A handful of observational studies, for instance, showed correlations between population-level cannabis use and risks for several cancers, such as breast, liver, thyroid, and prostate. The observational studies, mostly from a research team at the University of Western Australia, made headlines last year with a perspectives piece published in Addiction Biology, claiming there is “compelling” evidence that cannabis is “genotoxic” and raises cancer risk.

But, as Meyerowitz-Katz pointed out, the paper is only a perspective, not a study. And the human data it cites are from the same limited evidence base critiqued in the NASEM and ACS reports.

Meyerowitz-Katz does not discount the possibility that marijuana use contributes to some cancers. “I wouldn’t be surprised if we find that extensive cannabis use — particularly smoking — is related to cancer risk,” he said. But based on the existing evidence, he noted, the risk, if real, is “quite small.” 

Where to Go From Here?

What’s needed, Nargis said, are large-scale cohort studies like those that showed cigarette smoking is a cancer risk factor.
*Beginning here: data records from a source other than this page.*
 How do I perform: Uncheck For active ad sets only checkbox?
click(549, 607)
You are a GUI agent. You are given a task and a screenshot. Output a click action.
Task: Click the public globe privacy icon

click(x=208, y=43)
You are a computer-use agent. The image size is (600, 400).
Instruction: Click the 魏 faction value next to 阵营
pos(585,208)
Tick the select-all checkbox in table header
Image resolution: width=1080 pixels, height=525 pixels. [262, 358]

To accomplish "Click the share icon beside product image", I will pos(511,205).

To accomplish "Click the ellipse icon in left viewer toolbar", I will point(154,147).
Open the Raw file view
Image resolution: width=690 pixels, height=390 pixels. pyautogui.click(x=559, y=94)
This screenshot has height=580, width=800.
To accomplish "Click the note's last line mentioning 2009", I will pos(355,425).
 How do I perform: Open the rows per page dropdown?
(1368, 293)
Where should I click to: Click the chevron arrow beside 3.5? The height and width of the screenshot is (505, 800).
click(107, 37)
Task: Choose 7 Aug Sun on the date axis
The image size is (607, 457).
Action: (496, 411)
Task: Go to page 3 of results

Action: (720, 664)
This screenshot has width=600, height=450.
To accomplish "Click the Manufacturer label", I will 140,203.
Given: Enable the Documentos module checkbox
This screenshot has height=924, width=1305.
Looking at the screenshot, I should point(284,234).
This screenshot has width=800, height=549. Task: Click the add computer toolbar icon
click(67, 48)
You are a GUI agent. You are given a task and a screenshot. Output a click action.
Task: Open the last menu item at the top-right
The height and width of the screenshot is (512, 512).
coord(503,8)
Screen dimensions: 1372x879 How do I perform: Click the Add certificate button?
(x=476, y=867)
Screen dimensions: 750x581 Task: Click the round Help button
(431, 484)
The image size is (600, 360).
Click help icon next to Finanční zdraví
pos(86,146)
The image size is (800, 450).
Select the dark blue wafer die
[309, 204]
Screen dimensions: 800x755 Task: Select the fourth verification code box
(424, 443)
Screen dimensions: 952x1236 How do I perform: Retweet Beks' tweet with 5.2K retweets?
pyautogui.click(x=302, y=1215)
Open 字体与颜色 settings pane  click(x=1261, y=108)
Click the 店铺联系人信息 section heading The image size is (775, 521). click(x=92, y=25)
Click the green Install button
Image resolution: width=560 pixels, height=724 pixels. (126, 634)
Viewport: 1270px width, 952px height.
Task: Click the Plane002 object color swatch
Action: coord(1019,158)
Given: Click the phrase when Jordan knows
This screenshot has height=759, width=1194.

For the ACS, she said, the next step is to analyze decades of data from its own Cancer Prevention Studies, which included participants with a history of cannabis use and cancer diagnoses verified using state registries.

Nargis also noted that nearly all studies to date have focused on marijuana smoking, and “almost nothing” is known about the long-term health risks of newer ways to use cannabis, including vaping and edibles.

“What’s concerning,” she said, “is that the regulatory environment is not keeping up with this new product development.”

With the evolving laws and attitudes around cannabis use, Nargis said, it’s the responsibility of the research community to find out “the truth” about its long-term health effects.

“People should be able to make their choices based on evidence,” she said.